**Zu erledigen:** Schreibe die folgenden Zeilen bitte als JSON-Liste von Strings um, mit einem String je Zeile und ohne Leerzeilen.

Daten zum Auffinden von Wörtern und Elementen
^^^^^^^^
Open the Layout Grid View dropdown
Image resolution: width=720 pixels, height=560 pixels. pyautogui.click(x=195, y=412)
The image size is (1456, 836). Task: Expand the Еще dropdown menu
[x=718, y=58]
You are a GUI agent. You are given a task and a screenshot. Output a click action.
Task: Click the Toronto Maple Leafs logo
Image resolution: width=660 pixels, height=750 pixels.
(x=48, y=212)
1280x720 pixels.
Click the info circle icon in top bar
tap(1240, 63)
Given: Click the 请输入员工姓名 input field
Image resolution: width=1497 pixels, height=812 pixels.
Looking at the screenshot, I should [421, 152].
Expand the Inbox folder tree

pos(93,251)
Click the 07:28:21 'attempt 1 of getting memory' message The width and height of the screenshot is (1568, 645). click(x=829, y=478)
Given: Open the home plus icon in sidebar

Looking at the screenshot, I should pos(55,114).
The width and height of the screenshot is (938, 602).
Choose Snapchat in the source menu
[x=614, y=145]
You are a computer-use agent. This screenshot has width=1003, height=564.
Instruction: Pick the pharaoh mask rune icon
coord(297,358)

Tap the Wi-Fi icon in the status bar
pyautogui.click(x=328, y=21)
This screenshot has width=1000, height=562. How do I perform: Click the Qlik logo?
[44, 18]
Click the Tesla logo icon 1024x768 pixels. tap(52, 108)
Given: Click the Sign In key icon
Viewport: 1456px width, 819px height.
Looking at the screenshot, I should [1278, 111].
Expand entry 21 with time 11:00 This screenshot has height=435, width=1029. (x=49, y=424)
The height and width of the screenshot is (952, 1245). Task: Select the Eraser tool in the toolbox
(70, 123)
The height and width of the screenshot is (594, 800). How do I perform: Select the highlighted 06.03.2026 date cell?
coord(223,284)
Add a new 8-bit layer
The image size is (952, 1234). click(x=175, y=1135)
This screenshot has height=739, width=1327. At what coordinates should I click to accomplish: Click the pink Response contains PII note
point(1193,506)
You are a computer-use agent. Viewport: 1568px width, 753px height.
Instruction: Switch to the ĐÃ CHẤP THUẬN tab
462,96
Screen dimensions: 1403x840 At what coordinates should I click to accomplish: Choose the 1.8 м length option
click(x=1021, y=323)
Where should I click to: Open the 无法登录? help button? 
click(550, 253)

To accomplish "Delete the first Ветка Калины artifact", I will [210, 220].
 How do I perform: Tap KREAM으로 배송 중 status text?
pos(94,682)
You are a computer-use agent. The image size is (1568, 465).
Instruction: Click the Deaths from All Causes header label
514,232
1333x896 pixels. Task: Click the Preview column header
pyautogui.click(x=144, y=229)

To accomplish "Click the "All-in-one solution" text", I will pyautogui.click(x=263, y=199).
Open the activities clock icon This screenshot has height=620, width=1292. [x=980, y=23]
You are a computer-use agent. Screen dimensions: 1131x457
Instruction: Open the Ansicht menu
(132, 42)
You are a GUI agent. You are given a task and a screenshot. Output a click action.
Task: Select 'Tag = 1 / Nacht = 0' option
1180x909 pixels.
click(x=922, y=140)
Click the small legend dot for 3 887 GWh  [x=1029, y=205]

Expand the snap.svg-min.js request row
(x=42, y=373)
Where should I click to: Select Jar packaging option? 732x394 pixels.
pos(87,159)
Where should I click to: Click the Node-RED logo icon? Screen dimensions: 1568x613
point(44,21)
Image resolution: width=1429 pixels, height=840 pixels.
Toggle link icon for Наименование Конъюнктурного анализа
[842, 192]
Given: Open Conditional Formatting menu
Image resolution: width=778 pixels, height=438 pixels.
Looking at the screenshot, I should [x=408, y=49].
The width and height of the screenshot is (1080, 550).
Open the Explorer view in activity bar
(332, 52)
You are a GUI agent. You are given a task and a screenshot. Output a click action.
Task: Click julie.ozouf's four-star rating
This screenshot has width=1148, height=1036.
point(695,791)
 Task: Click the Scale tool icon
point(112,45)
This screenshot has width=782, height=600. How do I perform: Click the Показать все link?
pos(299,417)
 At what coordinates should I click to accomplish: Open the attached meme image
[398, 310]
^^^^^^^^
**Lösung der Aufgabe:**
[
  "Open the Layout Grid View dropdown",
  "Image resolution: width=720 pixels, height=560 pixels. pyautogui.click(x=195, y=412)",
  "The image size is (1456, 836). Task: Expand the Еще dropdown menu",
  "[x=718, y=58]",
  "You are a GUI agent. You are given a task and a screenshot. Output a click action.",
  "Task: Click the Toronto Maple Leafs logo",
  "Image resolution: width=660 pixels, height=750 pixels.",
  "(x=48, y=212)",
  "1280x720 pixels.",
  "Click the info circle icon in top bar",
  "tap(1240, 63)",
  "Given: Click the 请输入员工姓名 input field",
  "Image resolution: width=1497 pixels, height=812 pixels.",
  "Looking at the screenshot, I should [421, 152].",
  "Expand the Inbox folder tree",
  "pos(93,251)",
  "Click the 07:28:21 'attempt 1 of getting memory' message The width and height of the screenshot is (1568, 645). click(x=829, y=478)",
  "Given: Open the home plus icon in sidebar",
  "Looking at the screenshot, I should pos(55,114).",
  "The width and height of the screenshot is (938, 602).",
  "Choose Snapchat in the source menu",
  "[x=614, y=145]",
  "You are a computer-use agent. This screenshot has width=1003, height=564.",
  "Instruction: Pick the pharaoh mask rune icon",
  "coord(297,358)",
  "Tap the Wi-Fi icon in the status bar",
  "pyautogui.click(x=328, y=21)",
  "This screenshot has width=1000, height=562. How do I perform: Click the Qlik logo?",
  "[44, 18]",
  "Click the Tesla logo icon 1024x768 pixels. tap(52, 108)",
  "Given: Click the Sign In key icon",
  "Viewport: 1456px width, 819px height.",
  "Looking at the screenshot, I should [1278, 111].",
  "Expand entry 21 with time 11:00 This screenshot has height=435, width=1029. (x=49, y=424)",
  "The height and width of the screenshot is (952, 1245). Task: Select the Eraser tool in the toolbox",
  "(70, 123)",
  "The height and width of the screenshot is (594, 800). How do I perform: Select the highlighted 06.03.2026 date cell?",
  "coord(223,284)",
  "Add a new 8-bit layer",
  "The image size is (952, 1234). click(x=175, y=1135)",
  "This screenshot has height=739, width=1327. At what coordinates should I click to accomplish: Click the pink Response contains PII note",
  "point(1193,506)",
  "You are a computer-use agent. Viewport: 1568px width, 753px height.",
  "Instruction: Switch to the ĐÃ CHẤP THUẬN tab",
  "462,96",
  "Screen dimensions: 1403x840 At what coordinates should I click to accomplish: Choose the 1.8 м length option",
  "click(x=1021, y=323)",
  "Where should I click to: Open the 无法登录? help button? ",
  "click(550, 253)",
  "To accomplish \"Delete the first Ветка Калины artifact\", I will [210, 220].",
  " How do I perform: Tap KREAM으로 배송 중 status text?",
  "pos(94,682)",
  "You are a computer-use agent. The image size is (1568, 465).",
  "Instruction: Click the Deaths from All Causes header label",
  "514,232",
  "1333x896 pixels. Task: Click the Preview column header",
  "pyautogui.click(x=144, y=229)",
  "To accomplish \"Click the \"All-in-one solution\" text\", I will pyautogui.click(x=263, y=199).",
  "Open the activities clock icon This screenshot has height=620, width=1292. [x=980, y=23]",
  "You are a computer-use agent. Screen dimensions: 1131x457",
  "Instruction: Open the Ansicht menu",
  "(132, 42)",
  "You are a GUI agent. You are given a task and a screenshot. Output a click action.",
  "Task: Select 'Tag = 1 / Nacht = 0' option",
  "1180x909 pixels.",
  "click(x=922, y=140)",
  "Click the small legend dot for 3 887 GWh  [x=1029, y=205]",
  "Expand the snap.svg-min.js request row",
  "(x=42, y=373)",
  "Where should I click to: Select Jar packaging option? 732x394 pixels.",
  "pos(87,159)",
  "Where should I click to: Click the Node-RED logo icon? Screen dimensions: 1568x613",
  "point(44,21)",
  "Image resolution: width=1429 pixels, height=840 pixels.",
  "Toggle link icon for Наименование Конъюнктурного анализа",
  "[842, 192]",
  "Given: Open Conditional Formatting menu",
  "Image resolution: width=778 pixels, height=438 pixels.",
  "Looking at the screenshot, I should [x=408, y=49].",
  "The width and height of the screenshot is (1080, 550).",
  "Open the Explorer view in activity bar",
  "(332, 52)",
  "You are a GUI agent. You are given a task and a screenshot. Output a click action.",
  "Task: Click julie.ozouf's four-star rating",
  "This screenshot has width=1148, height=1036.",
  "point(695,791)",
  " Task: Click the Scale tool icon",
  "point(112,45)",
  "This screenshot has width=782, height=600. How do I perform: Click the Показать все link?",
  "pos(299,417)",
  " At what coordinates should I click to accomplish: Open the attached meme image",
  "[398, 310]"
]